Working data:
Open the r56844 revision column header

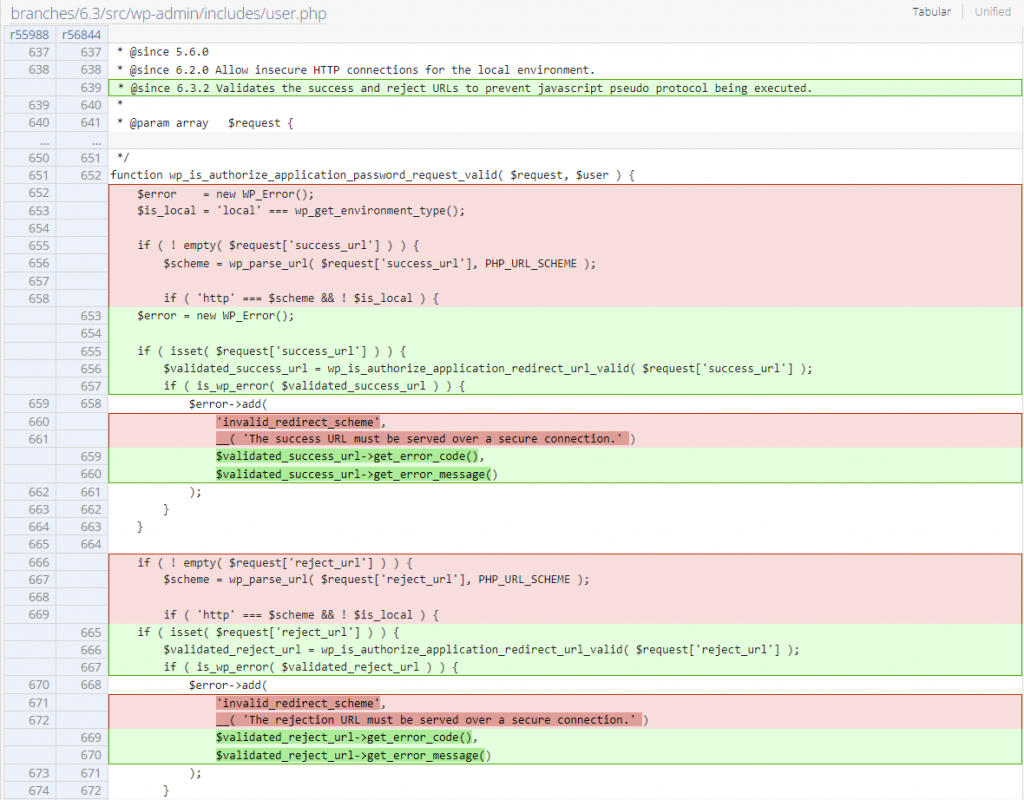pyautogui.click(x=80, y=35)
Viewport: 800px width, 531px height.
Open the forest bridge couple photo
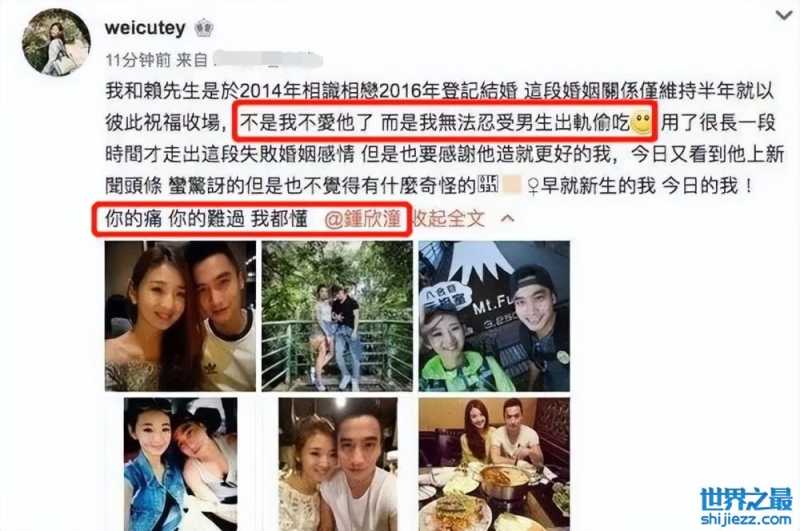(x=337, y=316)
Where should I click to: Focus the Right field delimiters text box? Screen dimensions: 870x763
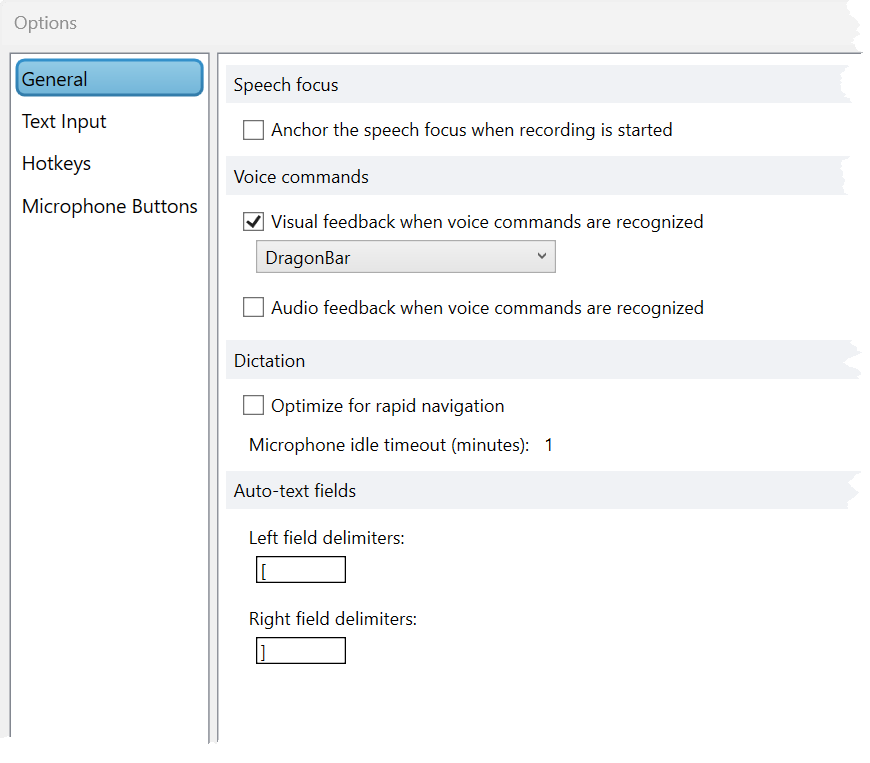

Directions for this task: Only the text of the listing should be returned, exactly and in full; no image goes into the copy.

Result below:
Open the r56844 revision column header

pyautogui.click(x=80, y=35)
Viewport: 800px width, 531px height.
Open the forest bridge couple photo
(x=337, y=316)
Where should I click to: Focus the Right field delimiters text box? Screen dimensions: 870x763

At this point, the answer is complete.